City Hall was designed in the 1800s by John McComb Jr. and Joseph Francois Mangrin, and completed in 1812, the front façade was finished in fine granite, and the rear in inexpensive plaster, because it was believed that the city would never stretch further north than Park Row. By 1840 there were as many buildings north of City Hall as their were south of it.

As near-sighted as the City was in designing the building’s façade, it was no more forward-looking in its allocation of municipal office space. When the five boroughs consolidated in 1898 the bulk of the City government had to be relocated to the new Municipal Building one block away. Only the mayor’s office and a few other portions of the executive branch remained in the old City Hall.

Marcus’ prose account of the old City Hall is remarkably similar to that of Trinity Church in chapter two, "Lower Broadway." Both pieces take up an elegiac stance vis a vis the ornate nineteenth century structures they describe.
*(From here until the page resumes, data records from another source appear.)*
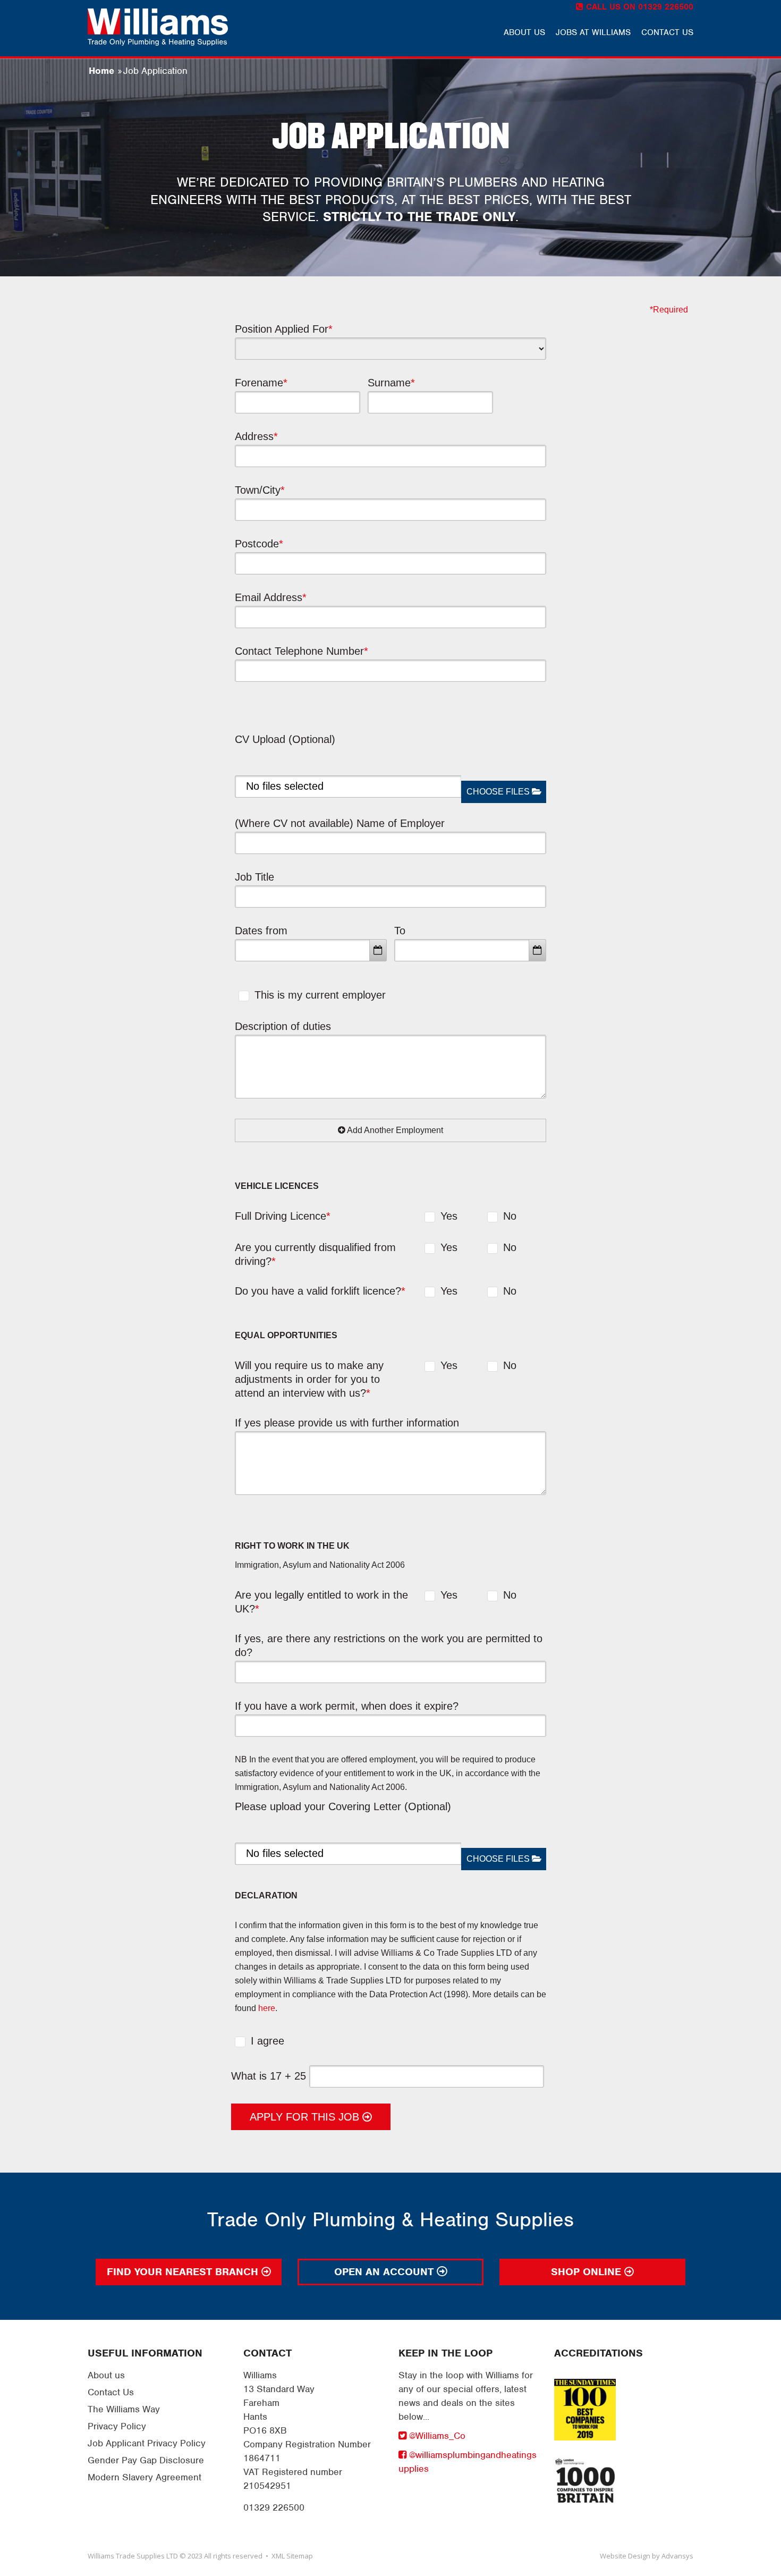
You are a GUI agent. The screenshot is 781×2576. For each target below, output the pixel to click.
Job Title (254, 877)
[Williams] (158, 26)
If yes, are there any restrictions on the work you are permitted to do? (388, 1645)
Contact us (667, 32)
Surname (391, 382)
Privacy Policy (117, 2426)
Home (101, 71)
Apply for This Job (306, 2117)
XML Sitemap (292, 2556)
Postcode (259, 544)
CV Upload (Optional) (285, 739)
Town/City (260, 490)
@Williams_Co (435, 2436)
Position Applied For (284, 329)
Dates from (261, 930)
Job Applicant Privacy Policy (147, 2443)
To (399, 930)
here (266, 2008)
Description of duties (283, 1026)
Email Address (271, 597)
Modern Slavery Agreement (144, 2477)
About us (524, 32)
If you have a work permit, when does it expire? (347, 1706)
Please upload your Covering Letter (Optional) (343, 1806)
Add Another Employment (394, 1130)
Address (256, 436)
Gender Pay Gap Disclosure (146, 2460)
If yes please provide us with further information (347, 1423)
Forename (261, 382)
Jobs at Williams (593, 32)
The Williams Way (124, 2409)
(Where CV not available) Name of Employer (340, 823)
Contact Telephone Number (301, 651)
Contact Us (111, 2392)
Marcus is noticeably saddened by the force with which the newfangled skyscraper demands the undivided attention of architectural critics and pedestrians alike. And yet while he laments the haste with which New Yorkers forget these old-fashioned treasures, he insists (as ever) on the inevitability of their being out-done. They are best understood as "venerable old men" who derive their authority in part by the imminence of their passing from the world.